(Source data)
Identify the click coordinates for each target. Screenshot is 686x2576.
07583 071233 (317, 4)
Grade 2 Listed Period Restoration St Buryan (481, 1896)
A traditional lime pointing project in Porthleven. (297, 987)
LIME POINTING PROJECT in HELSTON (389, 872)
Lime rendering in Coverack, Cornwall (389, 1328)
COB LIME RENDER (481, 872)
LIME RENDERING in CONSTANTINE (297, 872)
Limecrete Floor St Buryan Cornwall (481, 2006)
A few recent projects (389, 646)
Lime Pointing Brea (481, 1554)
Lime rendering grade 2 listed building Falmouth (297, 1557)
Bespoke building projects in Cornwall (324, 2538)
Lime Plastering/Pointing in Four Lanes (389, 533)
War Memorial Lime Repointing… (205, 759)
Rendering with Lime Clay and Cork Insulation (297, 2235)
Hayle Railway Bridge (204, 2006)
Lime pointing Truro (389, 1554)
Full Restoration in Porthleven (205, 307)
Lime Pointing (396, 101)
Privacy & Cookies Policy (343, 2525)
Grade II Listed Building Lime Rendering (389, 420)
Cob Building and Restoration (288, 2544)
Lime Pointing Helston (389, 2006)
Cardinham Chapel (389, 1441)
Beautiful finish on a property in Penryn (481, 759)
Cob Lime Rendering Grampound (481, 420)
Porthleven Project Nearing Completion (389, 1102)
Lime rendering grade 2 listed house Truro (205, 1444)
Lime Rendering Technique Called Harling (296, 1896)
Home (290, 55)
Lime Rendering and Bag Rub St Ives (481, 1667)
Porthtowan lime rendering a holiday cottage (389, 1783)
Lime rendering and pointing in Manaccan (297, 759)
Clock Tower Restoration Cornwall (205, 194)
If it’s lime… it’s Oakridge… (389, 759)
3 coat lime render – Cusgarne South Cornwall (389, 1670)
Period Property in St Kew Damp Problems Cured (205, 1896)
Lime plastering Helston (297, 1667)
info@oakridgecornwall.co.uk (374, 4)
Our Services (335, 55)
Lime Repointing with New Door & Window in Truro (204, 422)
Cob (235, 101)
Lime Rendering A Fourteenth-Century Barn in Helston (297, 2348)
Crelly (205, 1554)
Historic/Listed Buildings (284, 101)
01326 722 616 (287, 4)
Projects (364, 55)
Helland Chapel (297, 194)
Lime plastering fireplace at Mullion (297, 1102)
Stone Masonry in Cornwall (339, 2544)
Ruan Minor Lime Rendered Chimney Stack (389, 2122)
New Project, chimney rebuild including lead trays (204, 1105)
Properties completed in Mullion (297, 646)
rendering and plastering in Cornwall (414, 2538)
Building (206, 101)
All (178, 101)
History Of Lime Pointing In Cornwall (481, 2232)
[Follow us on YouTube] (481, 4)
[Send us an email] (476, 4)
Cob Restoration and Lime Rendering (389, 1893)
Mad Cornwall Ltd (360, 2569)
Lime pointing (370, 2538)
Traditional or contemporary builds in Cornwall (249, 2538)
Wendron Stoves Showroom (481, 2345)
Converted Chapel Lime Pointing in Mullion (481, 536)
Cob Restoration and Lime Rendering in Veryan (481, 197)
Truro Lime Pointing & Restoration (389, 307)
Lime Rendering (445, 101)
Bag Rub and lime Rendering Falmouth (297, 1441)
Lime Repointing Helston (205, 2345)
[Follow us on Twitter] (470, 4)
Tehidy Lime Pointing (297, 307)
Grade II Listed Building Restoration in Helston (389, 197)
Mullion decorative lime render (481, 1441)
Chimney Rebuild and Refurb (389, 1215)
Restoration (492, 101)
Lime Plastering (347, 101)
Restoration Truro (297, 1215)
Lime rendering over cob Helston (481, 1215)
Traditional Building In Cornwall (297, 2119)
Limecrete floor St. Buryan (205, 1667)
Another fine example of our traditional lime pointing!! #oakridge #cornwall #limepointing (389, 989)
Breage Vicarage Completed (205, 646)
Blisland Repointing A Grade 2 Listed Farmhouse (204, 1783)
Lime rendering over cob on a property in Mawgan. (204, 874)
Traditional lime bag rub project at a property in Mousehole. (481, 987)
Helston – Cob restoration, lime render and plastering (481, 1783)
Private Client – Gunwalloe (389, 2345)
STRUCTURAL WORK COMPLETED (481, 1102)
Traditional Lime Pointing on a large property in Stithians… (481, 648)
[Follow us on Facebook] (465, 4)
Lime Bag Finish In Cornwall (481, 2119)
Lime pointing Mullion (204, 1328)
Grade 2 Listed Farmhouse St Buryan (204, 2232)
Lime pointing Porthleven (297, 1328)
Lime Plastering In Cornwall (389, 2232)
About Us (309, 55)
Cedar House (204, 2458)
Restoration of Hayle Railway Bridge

> **Assigned task**
Each line above must be reproduced exactly.

> **Response to the exercise**
Identify the click coordinates for each target. Screenshot is 686x2576.
07583 071233 (317, 4)
Grade 2 Listed Period Restoration St Buryan (481, 1896)
A traditional lime pointing project in Porthleven. (297, 987)
LIME POINTING PROJECT in HELSTON (389, 872)
Lime rendering in Coverack, Cornwall (389, 1328)
COB LIME RENDER (481, 872)
LIME RENDERING in CONSTANTINE (297, 872)
Limecrete Floor St Buryan Cornwall (481, 2006)
A few recent projects (389, 646)
Lime Pointing Brea (481, 1554)
Lime rendering grade 2 listed building Falmouth (297, 1557)
Bespoke building projects in Cornwall (324, 2538)
Lime Plastering/Pointing in Four Lanes (389, 533)
War Memorial Lime Repointing… (205, 759)
Rendering with Lime Clay and Cork Insulation (297, 2235)
Hayle Railway Bridge (204, 2006)
Lime pointing Truro (389, 1554)
Full Restoration in Porthleven (205, 307)
Lime Pointing (396, 101)
Privacy & Cookies Policy (343, 2525)
Grade II Listed Building Lime Rendering (389, 420)
Cob Building and Restoration (288, 2544)
Lime Pointing Helston (389, 2006)
Cardinham Chapel (389, 1441)
Beautiful finish on a property in Penryn (481, 759)
Cob Lime Rendering Grampound (481, 420)
Porthleven Project Nearing Completion (389, 1102)
Lime rendering grade 2 listed house Truro (205, 1444)
Lime Rendering Technique Called Harling (296, 1896)
Home (290, 55)
Lime Rendering and Bag Rub St Ives (481, 1667)
Porthtowan lime rendering a holiday cottage (389, 1783)
Lime rendering and pointing in Manaccan (297, 759)
Clock Tower Restoration Cornwall (205, 194)
If it’s lime… it’s Oakridge… (389, 759)
3 coat lime render – Cusgarne South Cornwall (389, 1670)
Period Property in St Kew Damp Problems Cured (205, 1896)
Lime plastering Helston (297, 1667)
info@oakridgecornwall.co.uk (374, 4)
Our Services (335, 55)
Lime Repointing with New Door & Window in Truro (204, 422)
Cob (235, 101)
Lime Rendering A Fourteenth-Century Barn in Helston (297, 2348)
Crelly (205, 1554)
Historic/Listed Buildings (284, 101)
01326 722 616 (287, 4)
Projects (364, 55)
Helland Chapel (297, 194)
Lime plastering fireplace at Mullion (297, 1102)
Stone Masonry in Cornwall (339, 2544)
Ruan Minor Lime Rendered Chimney Stack (389, 2122)
New Project, chimney rebuild including lead trays (204, 1105)
Properties completed in Mullion (297, 646)
rendering and plastering in Cornwall (414, 2538)
Building (206, 101)
All (178, 101)
History Of Lime Pointing In Cornwall (481, 2232)
[Follow us on YouTube] (481, 4)
[Send us an email] (476, 4)
Cob Restoration and Lime Rendering (389, 1893)
Mad Cornwall Ltd (360, 2569)
Lime pointing (370, 2538)
Traditional or contemporary builds in Cornwall (249, 2538)
Wendron Stoves Showroom (481, 2345)
Converted Chapel Lime Pointing in Mullion (481, 536)
Cob Restoration and Lime Rendering in Veryan (481, 197)
Truro Lime Pointing & Restoration (389, 307)
Lime Rendering (445, 101)
Bag Rub and lime Rendering Falmouth (297, 1441)
Lime Repointing Helston (205, 2345)
[Follow us on Twitter] (470, 4)
Tehidy Lime Pointing (297, 307)
Grade II Listed Building Restoration in Helston (389, 197)
Mullion decorative lime render (481, 1441)
Chimney Rebuild and Refurb (389, 1215)
Restoration (492, 101)
Lime Plastering (347, 101)
Restoration Truro (297, 1215)
Lime rendering over cob Helston (481, 1215)
Traditional Building In Cornwall (297, 2119)
Limecrete floor St. Buryan (205, 1667)
Another fine example of our traditional lime pointing!! #oakridge #cornwall #limepointing (389, 989)
Breage Vicarage Completed (205, 646)
Blisland Repointing A Grade 2 Listed Farmhouse (204, 1783)
Lime rendering over cob on a property in Mawgan. (204, 874)
Traditional lime bag rub project at a property in Mousehole. (481, 987)
Helston – Cob restoration, lime render and plastering (481, 1783)
Private Client – Gunwalloe (389, 2345)
STRUCTURAL WORK COMPLETED (481, 1102)
Traditional Lime Pointing on a large property in Stithians… (481, 648)
[Follow us on Facebook] (465, 4)
Lime Bag Finish In Cornwall (481, 2119)
Lime pointing Mullion (204, 1328)
Grade 2 Listed Farmhouse St Buryan (204, 2232)
Lime pointing Porthleven (297, 1328)
Lime Plastering In Cornwall (389, 2232)
About Us (309, 55)
Cedar House (204, 2458)
Restoration of Hayle Railway Bridge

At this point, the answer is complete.